SAN MATEO, Calif. (KGO) -- The Vietnam war generated a lot of protests and dissent, but that didn't stop a Peninsula city from adopting a military unit at a time when soldiers, many of them draftees, needed moral support. This weekend marks the 50th anniversary of San Mateo's adoption of the 101st Airborne Division.
It wasn't exactly picture perfect weather as the flight pulled into Gate 71A during a heavy downpour at San Francisco International. But the gate greeting they got made up for it as members of the 101st Airborne from Kentucky were greeted by civic leaders, USO volunteers and United Airlines employees. A large balloon arch rose over the gate door, and a bagpiper played "The Army Goes Rolling Along." Several airport police officers and their canines were also on hand.
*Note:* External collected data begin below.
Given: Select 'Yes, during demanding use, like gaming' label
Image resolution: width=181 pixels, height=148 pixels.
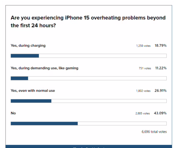Looking at the screenshot, I should pos(44,68).
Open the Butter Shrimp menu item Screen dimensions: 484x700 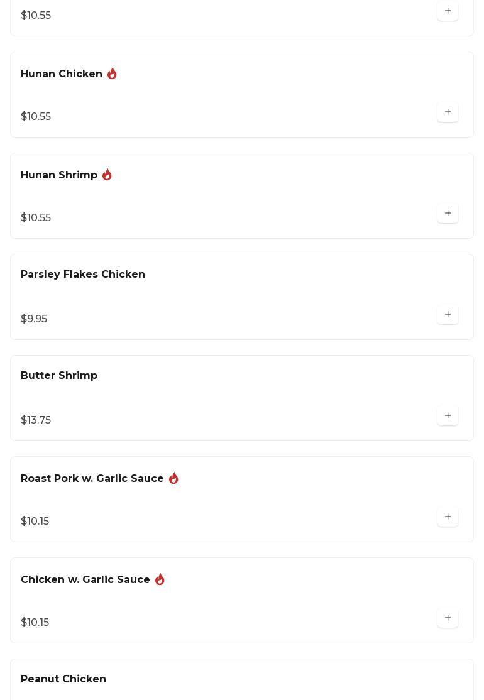[x=59, y=375]
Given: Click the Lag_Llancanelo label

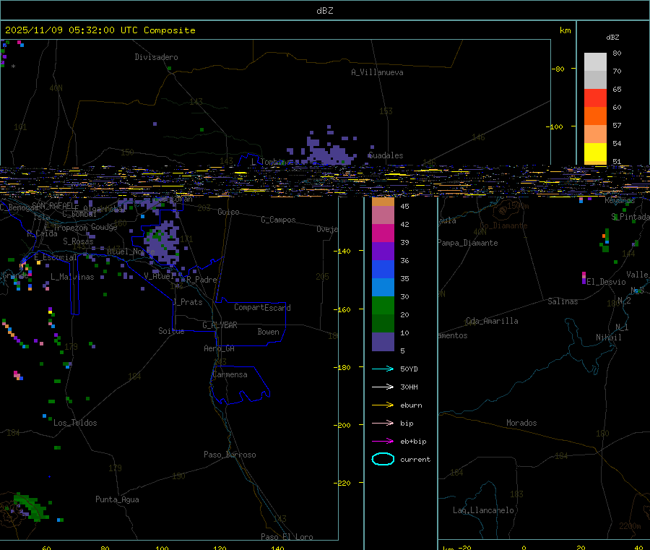Looking at the screenshot, I should click(483, 510).
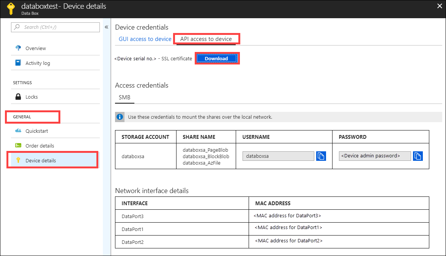Copy the databoxsa username with the copy icon
The height and width of the screenshot is (256, 446).
click(321, 156)
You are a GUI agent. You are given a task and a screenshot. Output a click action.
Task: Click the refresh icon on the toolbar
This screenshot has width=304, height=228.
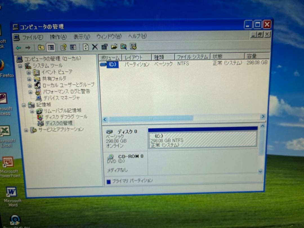tap(85, 47)
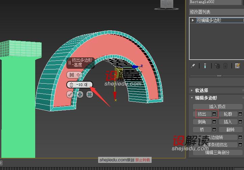Click Make Unique icon in modifier stack
Screen dimensions: 244x170
[x=217, y=66]
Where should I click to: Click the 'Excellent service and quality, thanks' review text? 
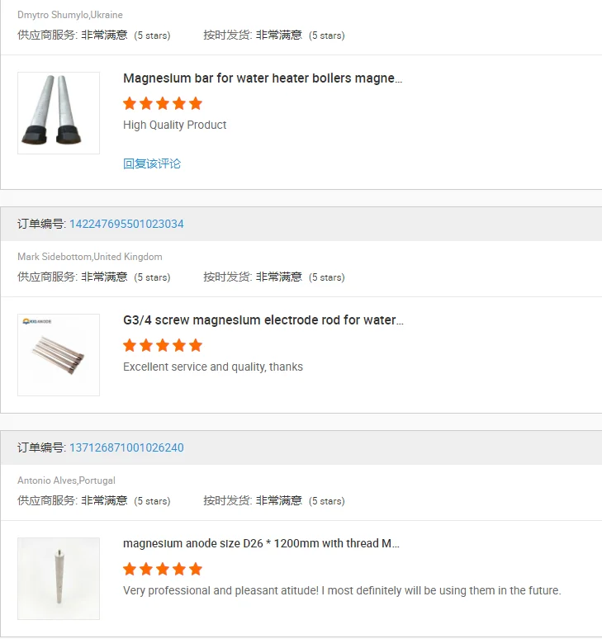[x=213, y=367]
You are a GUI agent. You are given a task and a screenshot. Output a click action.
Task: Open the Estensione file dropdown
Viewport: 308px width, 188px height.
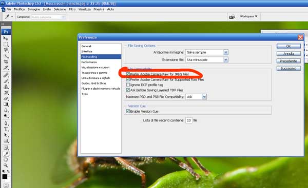(x=207, y=59)
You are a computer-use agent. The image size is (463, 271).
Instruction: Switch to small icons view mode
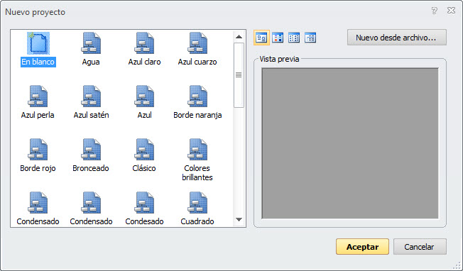pos(278,38)
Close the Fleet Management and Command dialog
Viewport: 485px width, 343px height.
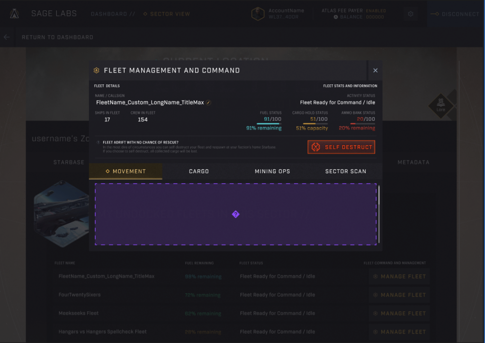point(375,70)
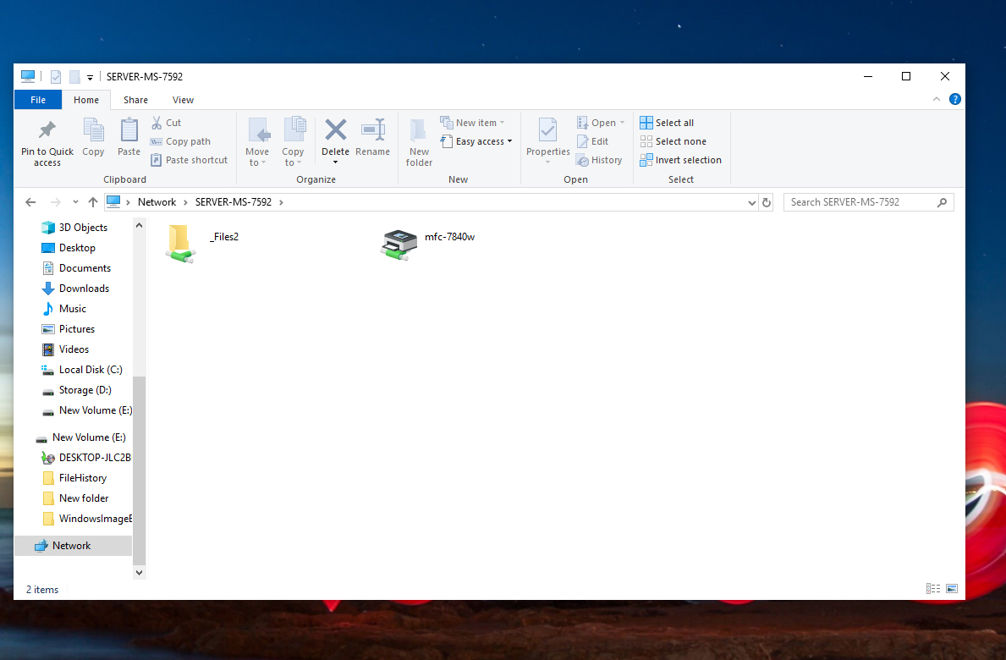Switch to large icons view layout
The image size is (1006, 660).
(952, 589)
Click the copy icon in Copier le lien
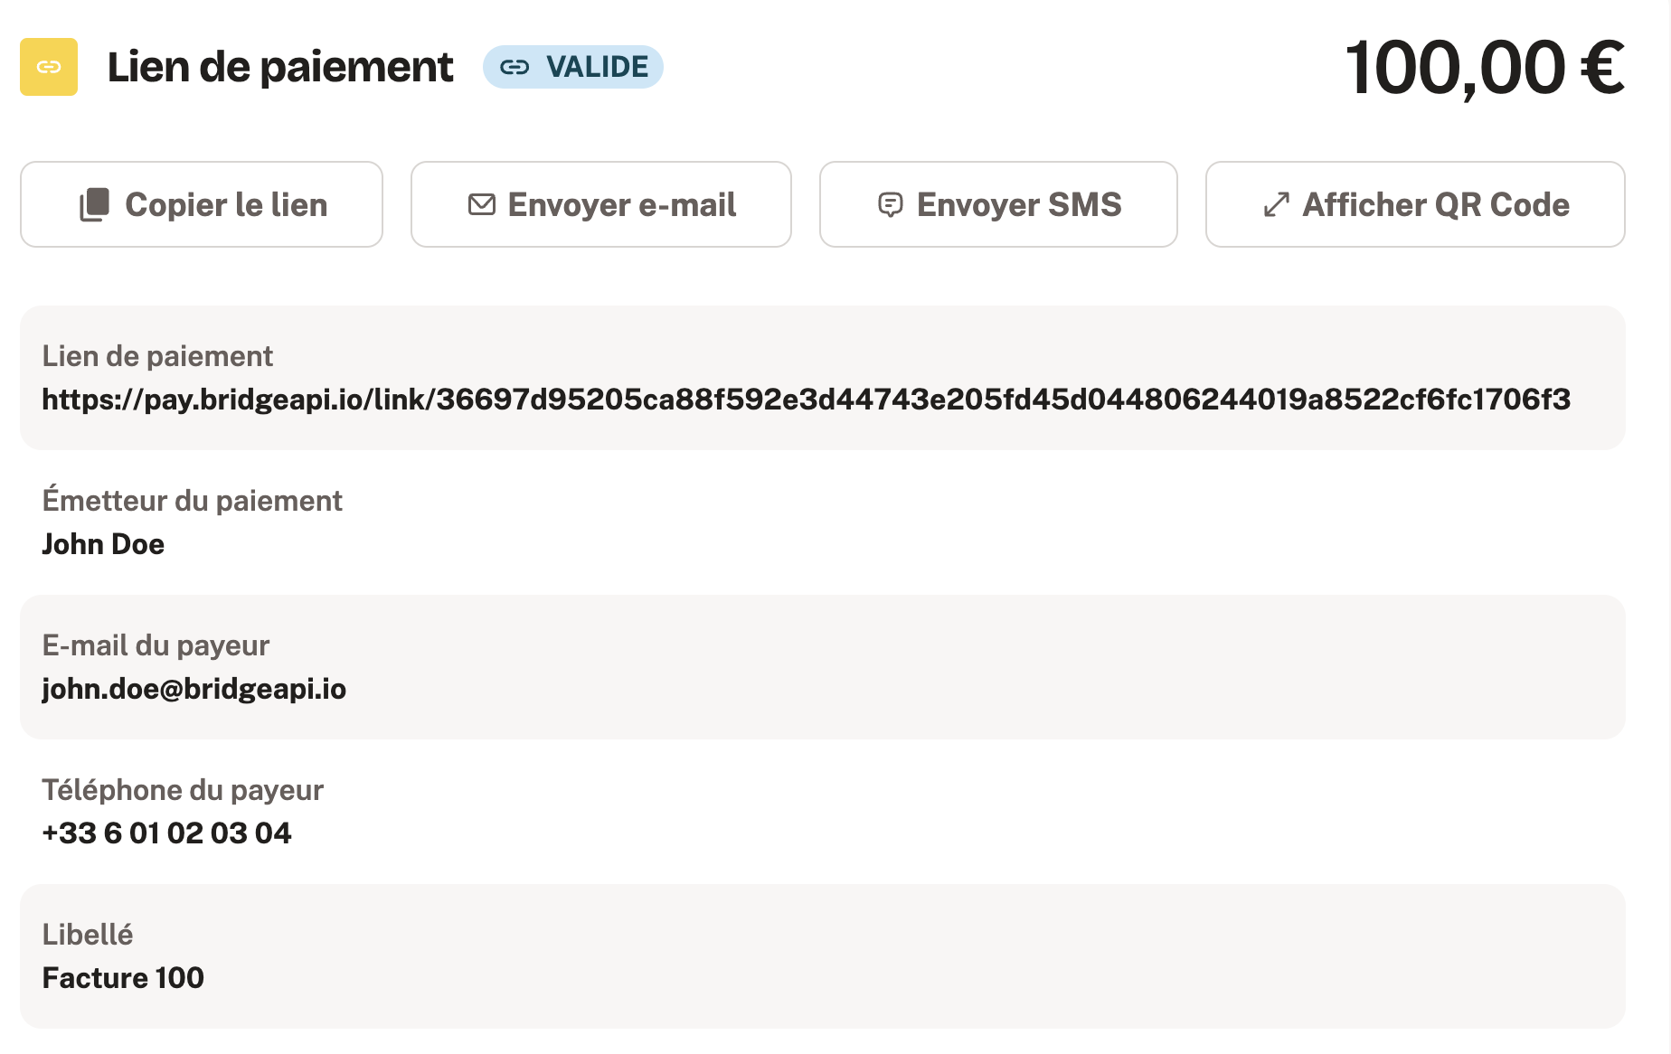Viewport: 1671px width, 1054px height. (x=95, y=204)
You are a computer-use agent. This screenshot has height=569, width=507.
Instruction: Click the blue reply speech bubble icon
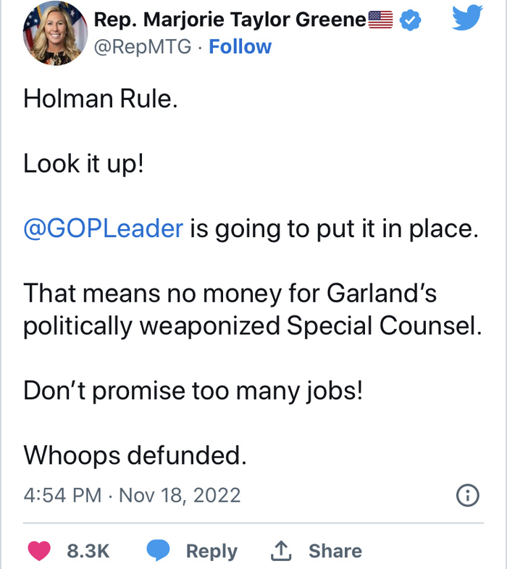158,551
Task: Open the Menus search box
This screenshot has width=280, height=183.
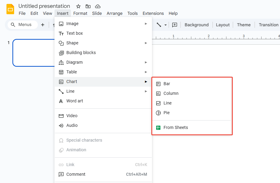Action: [22, 24]
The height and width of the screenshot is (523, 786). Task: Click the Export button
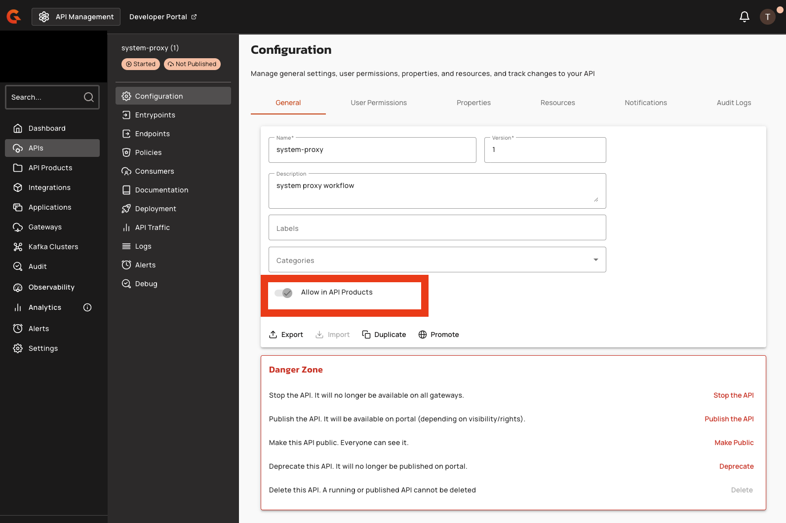coord(286,335)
The City of San Mateo adopted the 101st 50 years ago at the urging of former resident Linda Patterson, whose brother was in the unit, serving in Vietnam. Two weeks later, her brother was killed in action. It led to school children writing letters to soldiers and sending them care packages. Linda went to Vietnam where the 101st appreciated the outreach at a time when the war was unpopular.
"They pulled pictures out of their pockets, showing me the families that were writing, kids," said Mrs. Patterson. "They wanted so much to know about a city in California that was supporting them. They were from all over the country."
A half-century later, the 101st, Alpha Company, 1st Batallion, 327th Infantry is still San Mateo's adopted unit. Five of the contingent of 50 here for three days of events are Bay Area natives.
Specialist Bradley Girard from Redwood City was touched by care packages sent to him overseas.
"When we were deployed overseas," he said, "we got a lot of packages from San Mateo County... high schools, middle schools, elementary schools, police departments and what not. And it was really awesome to get."
Eight Peninsula cities have joined San Mateo in adopting other units of the 101st Airborne in recent years.
The soldiers didn't pack light. They brought fatigues, dress uniforms and casual clothes for planned events, including a recognition dinner and a parade..
"Parades are my weak point. I can't march," confessed Specialist Ryan Karim from San Jose.
Come watch the 101st march on Saturday morning to see if SPC Karam is telling the truth or pulling our leg. Forty Vietnam veterans will be joining them along B Street from Baldwin Ave. to Seventh Ave. starting at 11 a.m., rain or shine. There will be dozens of other units marching from various community, youth and public safety organizations.